═══ Source extract

“The empires of the future are the empires of the mind,” Winston Churchill

The beauty of seeing around corners and envisioning the future is that it allows for the mind to catch up with the soul. The areas cited below represent what we see taking place in organizational communications, albeit in either a small sample or a much greater cohort. They are meant to inform, provoke, and perpetuate discussion within your organization to ensure employees remain engaged, active and knowledgeable.   

1) Analytics move inside and disrupt the status quo

Becoming smarter about the business through sophisticated communications-directed analytics is quickly becoming the norm. From identifying conversation influencers inside and outside of the company to understanding the extent organizational or brand knowledge impacts reputation, to creating fresh content and new engagement models, analytics presented via dashboards inform and re-direct Corporate Communications priorities based on current community realities and deeper research.

══════
═══ Recorded information

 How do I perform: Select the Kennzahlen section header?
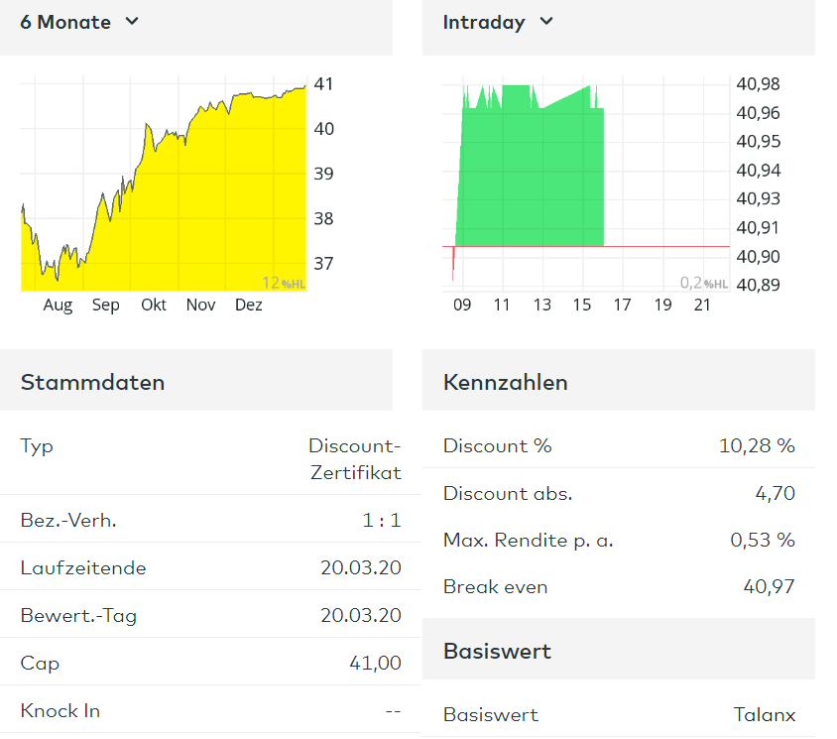[x=506, y=382]
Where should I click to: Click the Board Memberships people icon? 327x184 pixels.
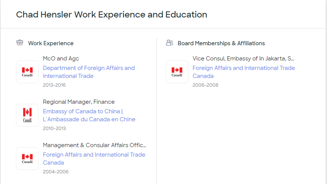tap(169, 43)
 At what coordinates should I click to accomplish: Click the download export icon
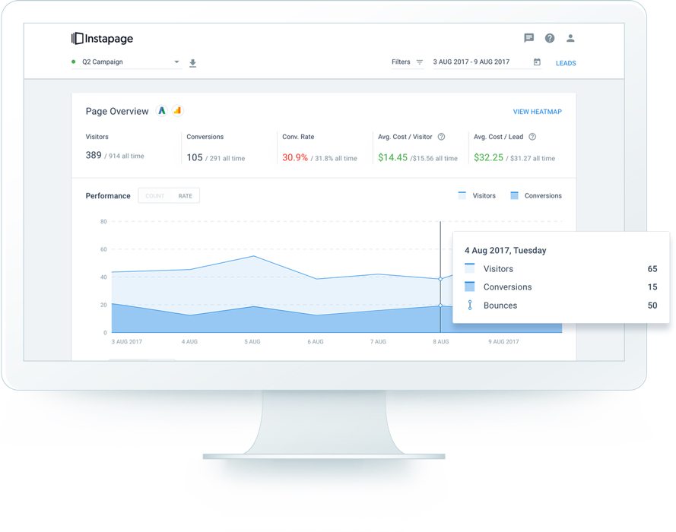[192, 63]
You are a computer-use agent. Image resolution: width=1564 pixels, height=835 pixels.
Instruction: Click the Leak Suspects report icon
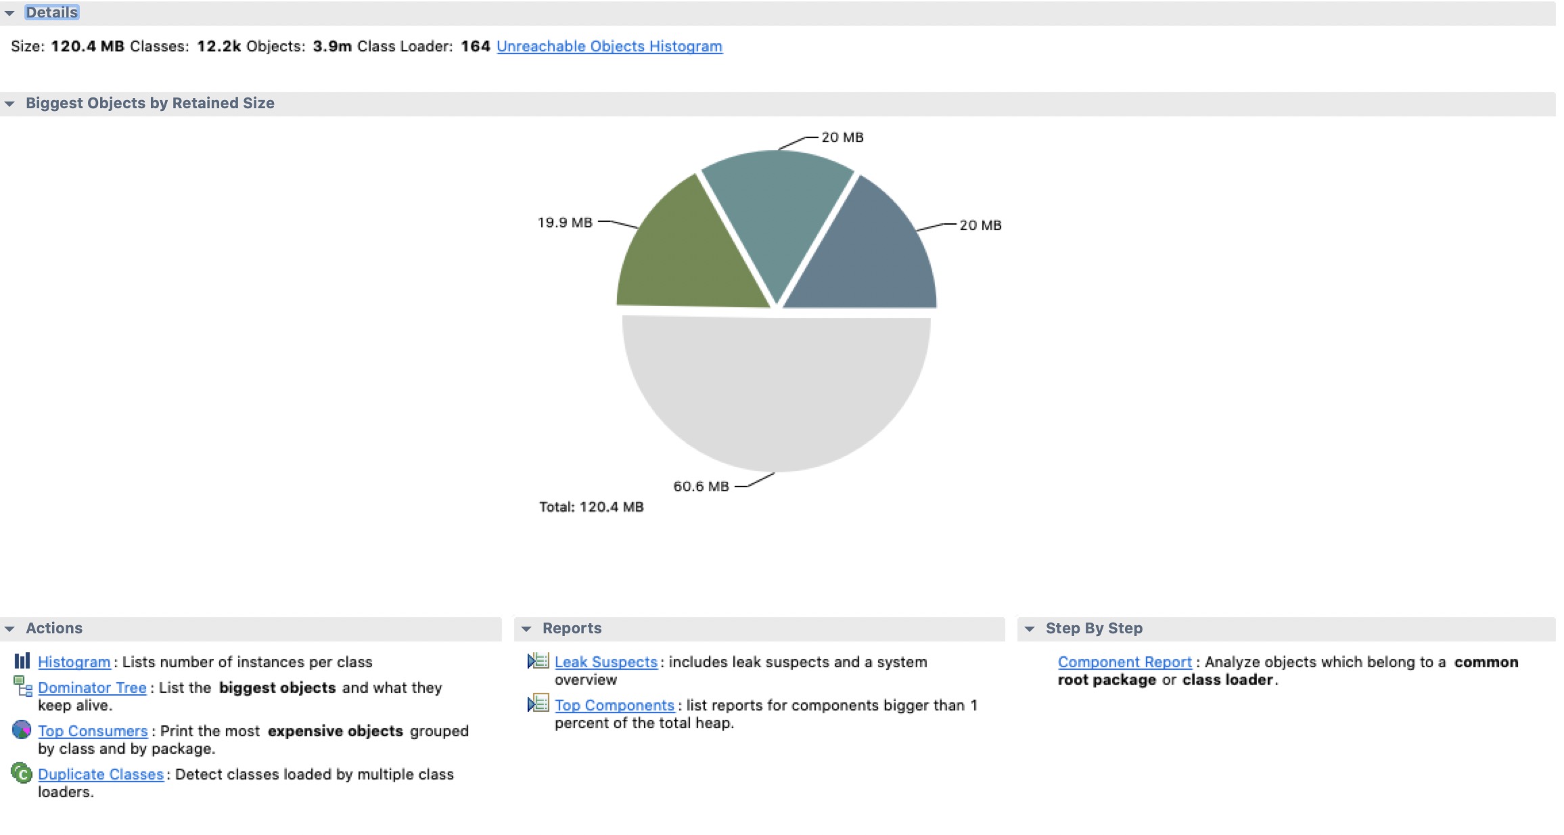[538, 661]
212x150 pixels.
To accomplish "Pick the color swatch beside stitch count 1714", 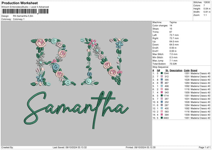I will 161,96.
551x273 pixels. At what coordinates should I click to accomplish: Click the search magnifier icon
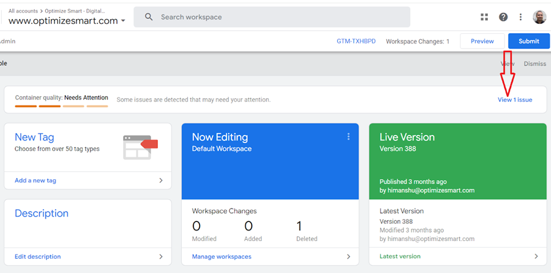click(149, 17)
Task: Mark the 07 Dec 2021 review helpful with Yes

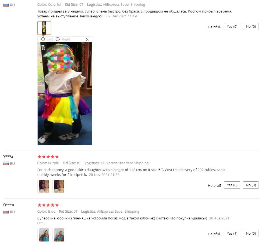Action: click(232, 27)
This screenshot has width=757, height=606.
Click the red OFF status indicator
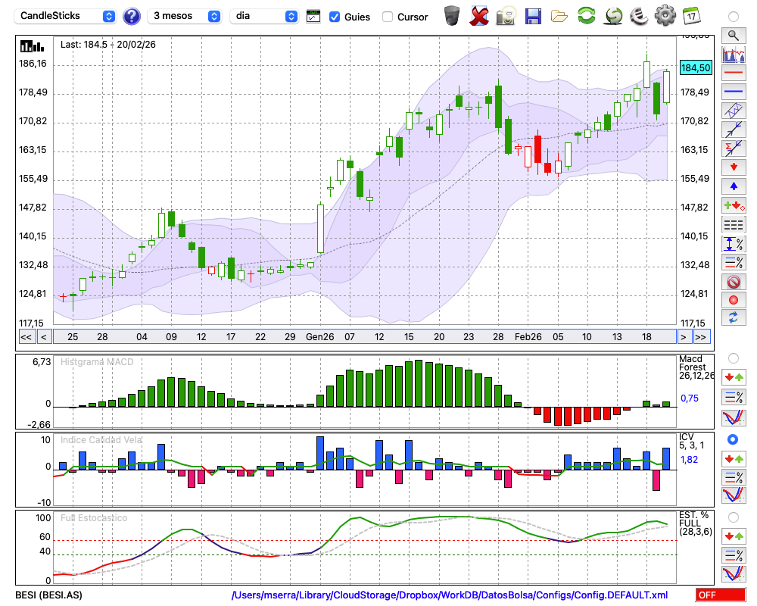click(x=720, y=595)
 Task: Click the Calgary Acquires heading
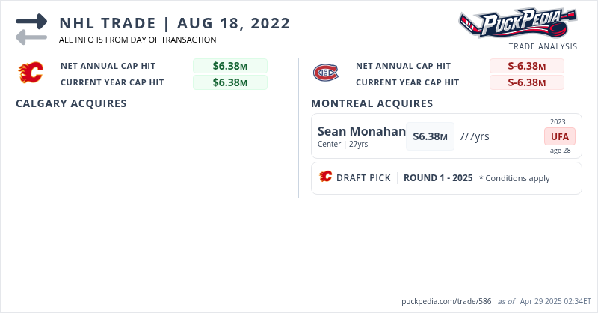pos(71,103)
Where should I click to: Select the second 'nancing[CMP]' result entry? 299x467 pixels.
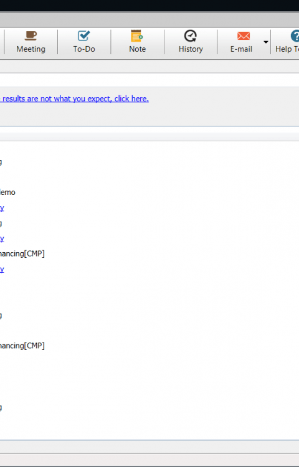point(22,346)
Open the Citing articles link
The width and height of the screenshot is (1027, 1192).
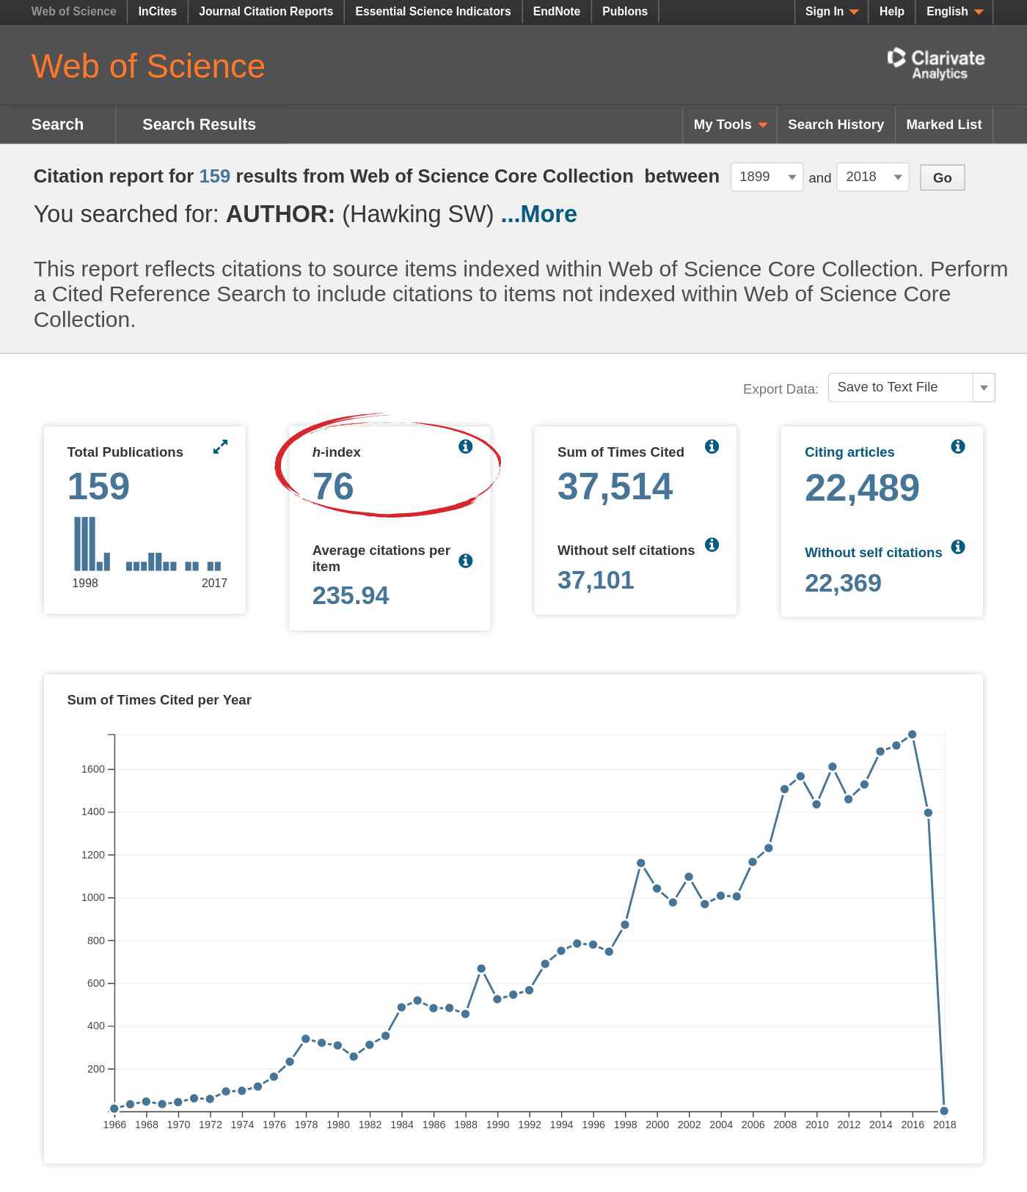tap(849, 452)
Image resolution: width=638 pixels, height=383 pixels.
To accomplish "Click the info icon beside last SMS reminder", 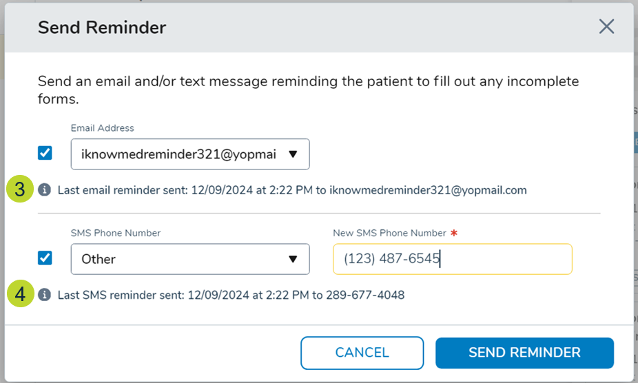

══════

**Your tasks**
[1] From the piece on organizational communications, copy the passage between "1) Analytics move" and "and deeper research.", inclusive.
[2] List the states the piece on organizational communications says employees should remain in.

**Answers to the exercise**
[1]
1) Analytics move inside and disrupt the status quo

Becoming smarter about the business through sophisticated communications-directed analytics is quickly becoming the norm. From identifying conversation influencers inside and outside of the company to understanding the extent organizational or brand knowledge impacts reputation, to creating fresh content and new engagement models, analytics presented via dashboards inform and re-direct Corporate Communications priorities based on current community realities and deeper research.

[2] engaged, active, knowledgeable